[[ Extracted material, beginning ]]

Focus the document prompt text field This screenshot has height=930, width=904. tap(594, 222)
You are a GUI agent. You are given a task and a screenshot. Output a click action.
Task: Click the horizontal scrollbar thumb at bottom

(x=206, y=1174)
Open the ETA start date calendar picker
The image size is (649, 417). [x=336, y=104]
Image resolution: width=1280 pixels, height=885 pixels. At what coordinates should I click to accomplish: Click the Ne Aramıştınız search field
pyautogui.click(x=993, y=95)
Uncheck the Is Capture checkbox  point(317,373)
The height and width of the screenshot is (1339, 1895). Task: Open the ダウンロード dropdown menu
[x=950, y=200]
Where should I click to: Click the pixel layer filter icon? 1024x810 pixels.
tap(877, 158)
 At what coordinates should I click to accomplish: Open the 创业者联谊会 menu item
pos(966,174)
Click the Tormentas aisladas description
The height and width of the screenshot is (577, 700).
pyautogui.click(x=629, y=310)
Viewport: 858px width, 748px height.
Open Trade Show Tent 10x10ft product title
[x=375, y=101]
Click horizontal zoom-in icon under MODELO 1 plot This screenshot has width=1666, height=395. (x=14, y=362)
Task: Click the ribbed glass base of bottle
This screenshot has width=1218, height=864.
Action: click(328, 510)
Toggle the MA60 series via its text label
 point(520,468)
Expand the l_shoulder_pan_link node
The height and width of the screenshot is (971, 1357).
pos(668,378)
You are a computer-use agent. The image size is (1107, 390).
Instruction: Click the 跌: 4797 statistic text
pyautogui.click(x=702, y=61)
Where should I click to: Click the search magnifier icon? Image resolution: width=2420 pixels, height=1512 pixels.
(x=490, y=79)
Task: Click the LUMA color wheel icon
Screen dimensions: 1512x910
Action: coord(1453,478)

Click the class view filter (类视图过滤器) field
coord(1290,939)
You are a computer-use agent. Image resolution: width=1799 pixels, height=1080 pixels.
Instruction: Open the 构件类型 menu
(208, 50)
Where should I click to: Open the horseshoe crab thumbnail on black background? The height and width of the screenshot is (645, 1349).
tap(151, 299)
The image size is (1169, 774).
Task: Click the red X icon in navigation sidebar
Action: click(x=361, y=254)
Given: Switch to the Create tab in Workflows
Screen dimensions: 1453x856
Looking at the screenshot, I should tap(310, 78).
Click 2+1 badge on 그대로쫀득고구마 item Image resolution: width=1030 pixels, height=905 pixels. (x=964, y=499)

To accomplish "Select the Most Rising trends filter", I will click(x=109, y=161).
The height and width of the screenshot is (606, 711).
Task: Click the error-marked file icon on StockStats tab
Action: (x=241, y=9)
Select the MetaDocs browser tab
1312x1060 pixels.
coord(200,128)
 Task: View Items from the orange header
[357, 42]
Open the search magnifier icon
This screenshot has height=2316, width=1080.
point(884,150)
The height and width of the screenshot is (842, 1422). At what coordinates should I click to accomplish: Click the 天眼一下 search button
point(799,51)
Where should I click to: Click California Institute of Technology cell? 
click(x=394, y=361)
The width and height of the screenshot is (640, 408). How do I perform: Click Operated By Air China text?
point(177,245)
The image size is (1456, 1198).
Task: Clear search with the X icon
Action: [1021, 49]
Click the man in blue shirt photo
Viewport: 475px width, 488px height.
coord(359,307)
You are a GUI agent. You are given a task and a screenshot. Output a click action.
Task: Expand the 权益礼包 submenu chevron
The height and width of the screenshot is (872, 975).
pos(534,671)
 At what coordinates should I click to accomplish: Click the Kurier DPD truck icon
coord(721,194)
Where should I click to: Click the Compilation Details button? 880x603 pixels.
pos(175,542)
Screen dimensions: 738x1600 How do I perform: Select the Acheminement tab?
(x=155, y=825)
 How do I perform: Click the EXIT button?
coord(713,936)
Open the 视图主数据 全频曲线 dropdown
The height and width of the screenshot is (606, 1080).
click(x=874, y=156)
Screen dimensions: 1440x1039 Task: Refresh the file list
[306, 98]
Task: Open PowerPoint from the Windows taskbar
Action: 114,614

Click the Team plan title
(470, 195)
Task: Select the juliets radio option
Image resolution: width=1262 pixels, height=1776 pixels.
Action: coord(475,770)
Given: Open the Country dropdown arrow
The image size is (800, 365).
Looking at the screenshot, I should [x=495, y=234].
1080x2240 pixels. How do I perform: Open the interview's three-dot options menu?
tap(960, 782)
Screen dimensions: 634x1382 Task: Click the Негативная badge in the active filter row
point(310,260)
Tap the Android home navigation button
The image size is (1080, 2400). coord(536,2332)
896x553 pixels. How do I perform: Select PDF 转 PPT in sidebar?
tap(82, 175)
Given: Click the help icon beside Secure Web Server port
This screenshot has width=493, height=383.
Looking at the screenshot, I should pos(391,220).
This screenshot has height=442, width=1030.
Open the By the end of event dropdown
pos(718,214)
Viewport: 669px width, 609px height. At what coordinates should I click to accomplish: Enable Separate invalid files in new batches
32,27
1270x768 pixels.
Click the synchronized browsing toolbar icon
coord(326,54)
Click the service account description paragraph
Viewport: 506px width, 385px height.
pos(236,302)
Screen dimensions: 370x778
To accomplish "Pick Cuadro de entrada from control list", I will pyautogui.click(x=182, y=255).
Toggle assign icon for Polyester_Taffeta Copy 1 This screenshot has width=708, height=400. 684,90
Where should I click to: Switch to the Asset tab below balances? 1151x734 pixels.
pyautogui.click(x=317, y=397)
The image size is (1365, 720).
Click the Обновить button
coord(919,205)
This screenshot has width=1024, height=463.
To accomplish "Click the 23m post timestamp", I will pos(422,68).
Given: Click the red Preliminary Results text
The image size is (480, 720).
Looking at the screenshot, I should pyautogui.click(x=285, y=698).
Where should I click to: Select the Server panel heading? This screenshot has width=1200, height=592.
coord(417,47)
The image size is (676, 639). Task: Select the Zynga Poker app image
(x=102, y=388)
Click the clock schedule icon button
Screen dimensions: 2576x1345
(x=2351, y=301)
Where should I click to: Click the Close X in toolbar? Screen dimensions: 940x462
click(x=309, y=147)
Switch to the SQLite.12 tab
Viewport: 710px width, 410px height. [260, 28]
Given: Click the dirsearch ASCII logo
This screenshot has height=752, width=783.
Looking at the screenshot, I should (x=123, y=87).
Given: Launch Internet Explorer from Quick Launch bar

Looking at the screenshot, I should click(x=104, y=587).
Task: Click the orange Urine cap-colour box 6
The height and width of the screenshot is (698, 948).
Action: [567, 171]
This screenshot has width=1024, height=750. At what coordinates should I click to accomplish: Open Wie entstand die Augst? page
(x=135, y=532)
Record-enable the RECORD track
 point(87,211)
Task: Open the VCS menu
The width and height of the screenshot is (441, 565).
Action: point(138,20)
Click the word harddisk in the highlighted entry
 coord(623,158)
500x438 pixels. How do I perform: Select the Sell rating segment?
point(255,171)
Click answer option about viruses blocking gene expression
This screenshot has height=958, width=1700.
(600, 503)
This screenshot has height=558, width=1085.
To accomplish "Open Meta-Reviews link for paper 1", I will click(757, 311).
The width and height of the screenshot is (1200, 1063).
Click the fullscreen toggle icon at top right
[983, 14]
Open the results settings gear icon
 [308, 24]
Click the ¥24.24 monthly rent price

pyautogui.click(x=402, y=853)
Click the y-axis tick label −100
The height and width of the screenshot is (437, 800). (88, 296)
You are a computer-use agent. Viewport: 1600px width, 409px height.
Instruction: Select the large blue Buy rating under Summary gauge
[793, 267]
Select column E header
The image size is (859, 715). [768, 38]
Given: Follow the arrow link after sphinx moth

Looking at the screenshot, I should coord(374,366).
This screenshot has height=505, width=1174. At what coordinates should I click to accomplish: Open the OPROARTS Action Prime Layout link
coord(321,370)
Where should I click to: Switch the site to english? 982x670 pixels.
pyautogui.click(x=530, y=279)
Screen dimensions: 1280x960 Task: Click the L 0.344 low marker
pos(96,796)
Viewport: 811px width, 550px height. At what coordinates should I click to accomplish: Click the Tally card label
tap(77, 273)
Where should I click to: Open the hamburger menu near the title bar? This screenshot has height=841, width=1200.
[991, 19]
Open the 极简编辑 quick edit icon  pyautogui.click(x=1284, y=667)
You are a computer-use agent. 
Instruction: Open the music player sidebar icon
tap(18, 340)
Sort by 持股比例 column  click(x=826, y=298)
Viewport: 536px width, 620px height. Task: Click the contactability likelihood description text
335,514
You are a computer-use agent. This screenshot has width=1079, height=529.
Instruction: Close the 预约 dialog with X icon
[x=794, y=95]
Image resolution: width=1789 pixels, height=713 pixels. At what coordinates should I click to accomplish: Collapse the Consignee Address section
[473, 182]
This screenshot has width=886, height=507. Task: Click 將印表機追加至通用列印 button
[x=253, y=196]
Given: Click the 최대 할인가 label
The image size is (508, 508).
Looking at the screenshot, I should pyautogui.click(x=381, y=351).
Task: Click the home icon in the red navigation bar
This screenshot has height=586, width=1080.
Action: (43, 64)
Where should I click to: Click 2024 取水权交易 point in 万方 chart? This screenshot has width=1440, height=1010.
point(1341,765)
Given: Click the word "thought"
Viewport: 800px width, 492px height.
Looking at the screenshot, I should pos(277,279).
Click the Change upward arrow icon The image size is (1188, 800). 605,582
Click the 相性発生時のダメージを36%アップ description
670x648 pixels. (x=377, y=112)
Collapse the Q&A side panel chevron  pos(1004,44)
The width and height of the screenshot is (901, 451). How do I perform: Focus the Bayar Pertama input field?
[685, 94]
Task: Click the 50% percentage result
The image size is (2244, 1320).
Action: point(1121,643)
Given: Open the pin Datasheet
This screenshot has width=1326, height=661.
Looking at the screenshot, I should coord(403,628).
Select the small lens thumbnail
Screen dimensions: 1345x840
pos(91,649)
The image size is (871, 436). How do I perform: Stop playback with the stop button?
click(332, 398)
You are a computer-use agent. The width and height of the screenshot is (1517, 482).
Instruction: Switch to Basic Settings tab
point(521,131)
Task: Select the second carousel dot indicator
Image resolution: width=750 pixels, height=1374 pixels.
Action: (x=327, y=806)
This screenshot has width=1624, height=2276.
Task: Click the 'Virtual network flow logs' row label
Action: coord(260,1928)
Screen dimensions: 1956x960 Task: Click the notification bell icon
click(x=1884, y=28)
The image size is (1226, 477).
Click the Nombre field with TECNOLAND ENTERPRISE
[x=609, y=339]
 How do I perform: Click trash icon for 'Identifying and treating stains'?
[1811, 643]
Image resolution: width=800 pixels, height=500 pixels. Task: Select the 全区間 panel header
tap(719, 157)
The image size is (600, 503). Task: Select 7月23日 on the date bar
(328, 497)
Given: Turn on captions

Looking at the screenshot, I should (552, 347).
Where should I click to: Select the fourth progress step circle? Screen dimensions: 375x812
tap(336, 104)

[[ Extracted material, end ]]

Where the line containing "Screen dimensions: 1345x840" appears, start copying, and go on exactly through the last line of the data.

-- Problem solution --
Screen dimensions: 1345x840
pos(91,649)
The image size is (871, 436). How do I perform: Stop playback with the stop button?
click(332, 398)
You are a computer-use agent. The width and height of the screenshot is (1517, 482).
Instruction: Switch to Basic Settings tab
point(521,131)
Task: Select the second carousel dot indicator
Image resolution: width=750 pixels, height=1374 pixels.
Action: (x=327, y=806)
This screenshot has width=1624, height=2276.
Task: Click the 'Virtual network flow logs' row label
Action: coord(260,1928)
Screen dimensions: 1956x960 Task: Click the notification bell icon
click(x=1884, y=28)
The image size is (1226, 477).
Click the Nombre field with TECNOLAND ENTERPRISE
[x=609, y=339]
 How do I perform: Click trash icon for 'Identifying and treating stains'?
[1811, 643]
Image resolution: width=800 pixels, height=500 pixels. Task: Select the 全区間 panel header
tap(719, 157)
The image size is (600, 503). Task: Select 7月23日 on the date bar
(328, 497)
Given: Turn on captions

Looking at the screenshot, I should (552, 347).
Where should I click to: Select the fourth progress step circle? Screen dimensions: 375x812
tap(336, 104)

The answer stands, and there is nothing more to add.